Outra aprendizagem importante é que as concessionárias americanas e europeias não possuem sua operação de usados baseada apenas na captação de veículos do trade-in do carros novos e usados. Participam de leilões a busca de carros para compor o seu estoque. Nos EUA, a Manheim ou a America’s Auto Auction, e, na Europa, a BCA (agora também no Brasil) são empresas que prestam o serviço de Remarketing, que envolve aspectos como logística, recondicionamento, guarda, operação de venda e documentação do veículo. Estas companhias são grandes parceiras das concessionárias tanto na operação de repasse do usado como na captação deste para a revenda no varejo.

Nos Estados Unidos, em 2013, cerca de 25% das vendas de varejo realizadas pelas concessionárias vieram de compras feitas de leilões, a mesma ordem de grandeza do trade-in de usados.

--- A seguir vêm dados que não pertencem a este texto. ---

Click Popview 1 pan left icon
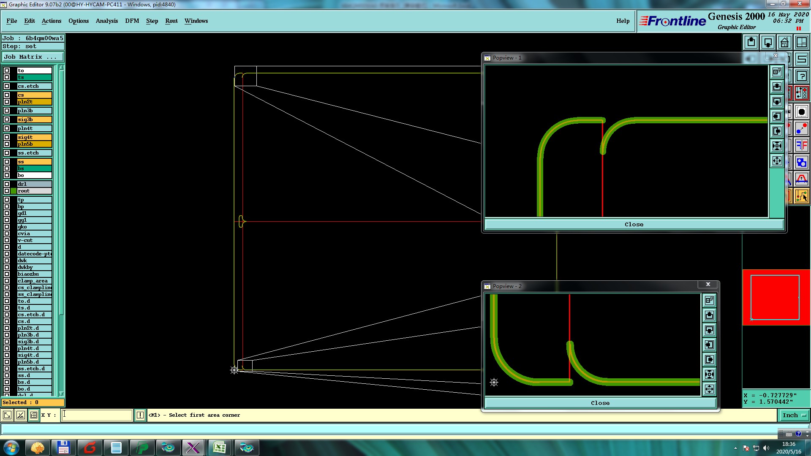The image size is (811, 456). tap(777, 117)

Estas empresas não somente agregam valor na prestação de serviço para o segmento varejista, mas também para o corporativo, que é hoje um grande entrave para as concessionárias. Quando uma grande empresa ou locadora resolve fazer uma renovação de frota, lidar com a compra, logística, estocagem e revenda deste estoque não é tão fácil assim. Empresas de remarketing vêm agregar valor também neste segmento.

Concessionária de veículos

O perfil dos clientes e da idade dos carros também é mais elástico do que a média brasileira. Cerca de 50% das vendas são de veículos com mais de seis anos de idade; quase 20% são de nove anos ou mais – perfis que não são trabalhados pelas concessionárias brasileiras.

É fato que o perfil de carros em leilão hoje no Brasil não oferece muita atratividade para as concessionárias brasileiras. Mas isto irá mudar muito rapidamente. A BCA entrou no Brasil e a legislação para retomada de veículos de inadimplentes mudou recentemente, o que deve aquecer bastante o mercado de novos e de leilões.

Assim, as concessionárias que se prepararem para esta nova realidade da forma correta estarão dando um passo a frente em sua sustentabilidade e lucratividade no curto, médio e longo prazos. Ter foco no negócio e em seus clientes com processos robustos, sistemas aderentes, equipe capacitada e parceiros corretos no varejo e no atacado são os elementos críticos para o bom desempenho neste segmento.

Àqueles voltados ao puro repasse, ou que praticam leilão se desfocando do varejo, esta nova realidade vem como uma grande ameaça, dizimando a lucratividade, a clientela, as relações de parceira com os lojistas e deixando os concessionários reféns da lucratividade decrescente de novos e da operação de peças e serviços. Entretanto, para aqueles que buscam a profissionalização no varejo de usados e são ávidos por novas oportunidades de desenvolver seus negócios em novos segmentos, estas ferramentas de avaliação de mercado, práticas de leilão e remarketing caem como uma luva na nova realidade competitiva.